Tello was delighted. To have battled the gigantic trees that had advanced on the ruins over the years, to have rescued them from destruction and neglect some four hundred years or so after their days of original glory.

Curiously, we had found traces of carbon on the walls, which gave the impression that the complex had at sometime been set afire. But now there was Huiñay Huayna, raised up in spite of the centuries and of the flames that may have at some time consumed it. Fanned to life again, the smouldering embers would regain their former splendour if their champion Tello, their amauta, could make their voice heard. The event warranted a suitably poetic name.

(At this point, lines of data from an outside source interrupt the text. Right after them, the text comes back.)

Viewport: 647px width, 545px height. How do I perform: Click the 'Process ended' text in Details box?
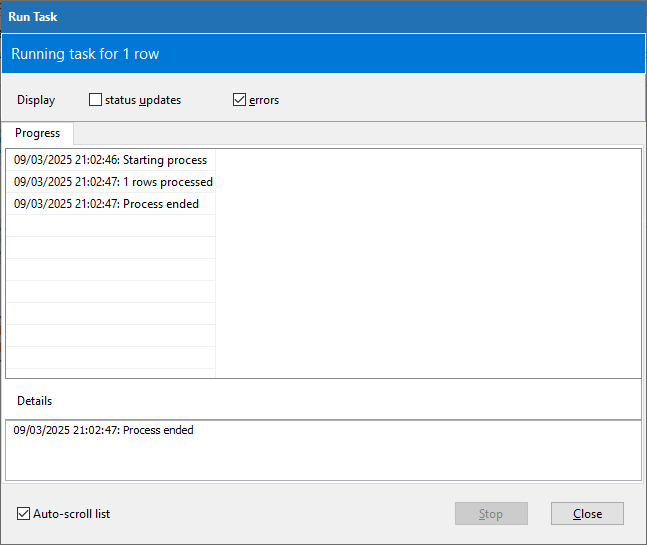pos(104,430)
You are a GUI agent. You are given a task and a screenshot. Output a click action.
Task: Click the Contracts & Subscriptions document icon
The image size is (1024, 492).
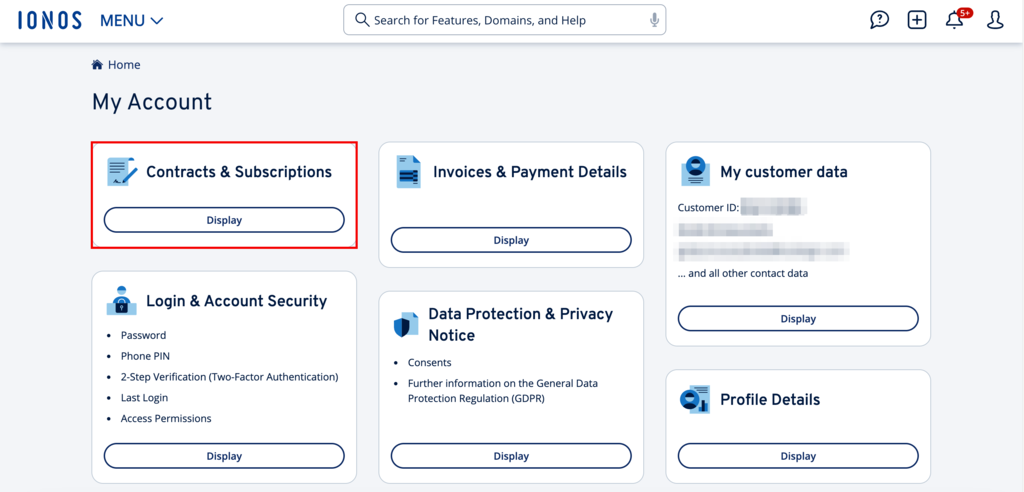point(122,172)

The temple was pristine now and indeed… eternally young. There was no question about it. There could be no other name.  Huiñay Huayna, “forever young” – the meaning of the name of the orchids that had flowered over it.

After almost two months of intense work on the site, when finally we set out for Machu Picchu, we were able to see it from below, from the rail line, and it was enchanting. The effect was captivating. The brightness of the walls gave it the appearance of a fairytale castle, caught forever, suspended in that steep rocky place.

What a magnificent tourist attraction it would make, standing in contrast to the ruins in Machu Picchu, and perhaps even superior to it with the harmony and beauty of its lines.

But… there it stayed. Apart from the Wenner Gren expedition report and Tello’s studies, no one seemed to give a damn about it. It pains me so much to say, but the truth is that Huiñay Huayna was swallowed up again by the forest. Tello did his best. He maintained a laborer there for several months, battling the weeds. But eventually, in spite of Tello’s enthusiasm, and his struggle against the indifference of the authorities, the funding that he fought to obtain dried up.

Now anyone who wishes to contemplate the splendours of Huiñay Huayna will find once again a dense forest blocking their way. Who knows if our descendants will ever be able to properly appreciate the magnificence of the wonderful ruins spread throughout our land?

Or maybe it will be them who fight to save them. Maybe it will be them who finally understand these striking monuments to our culture and our nation.